* _Tujuan Latihan_
Menurut cuplikan halaman tentang kebijakan pendidikan, apa yang akan menjadi pertimbangan dalam menentukan kebijakan selanjutnya?

* _Cuplikan Halaman_
---
Beberapa perubahan yang terjadi berhubungan dengan uji kemampuan peserta didik merupakan ikhtiar pemerintah dengan segala keterbatasannya dalam merespon perkembangan kemajuan dunia pendidikan . Tantangan global dan potensi nasional SDM harus terus di-up garade dalam orientasi iklim kompetitif dunia, pemerintah menyadari bahwa entitas pendidikanlah yang menjadi penentu. Setiap langkah atau kebijakan yang dilaksanakan oleh pemerintah akan dievaluasi dan diuji kebermanfaatannya, termasuk masyarakat secara alamiah akan merespon setiap aplikasi kebijakan pemerintah. Respon masyarakat pengguna pendidikan akan menjadi pertimbangan dalam menentukan kebijakan selanjutnya.

Masa Depan Karena Kebijakan Hari Ini
Sebuah kesalahan yang telah dilakukan oleh umat manusia tidak selamanya berdampak langsung atau segera , terkadang dampaknya tertunda dan “meledak” pada masa yang akan datang yakni 20-30 tahun kemudian. Penomena yang paling kita rasakan ketika euphoria reformasi begitu dahsyat pada tahun 2008 menjelang jatuhnya regim Presiden Soeharto. Dahsyatnya energi reformasi tidak muncul instan karena tewasnya beberapa mahasiswa, tetapi peristiwa-peristiwa yang berkaitan dengan sikap pemerintah terhadap masyarakat pada puluhan tahun sebelumnya menjadi energi yang melatar belakanginnya. Kematian empat mahasiswa hanyalah triger bagi euporia reformasi, selanjutnya berbagai peristiwa yang melekat kuat pada memori kolektif bangsa ini menjadi mesiu besar yang dinyalakan oleh empat mahasiswa pahlawan reformasi.
---
* _Cuplikan Data_
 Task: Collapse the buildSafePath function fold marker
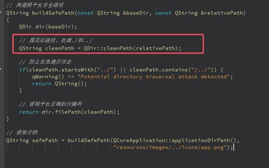pyautogui.click(x=2, y=13)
---
* _Jawaban Tertulis_
Respon masyarakat pengguna pendidikan.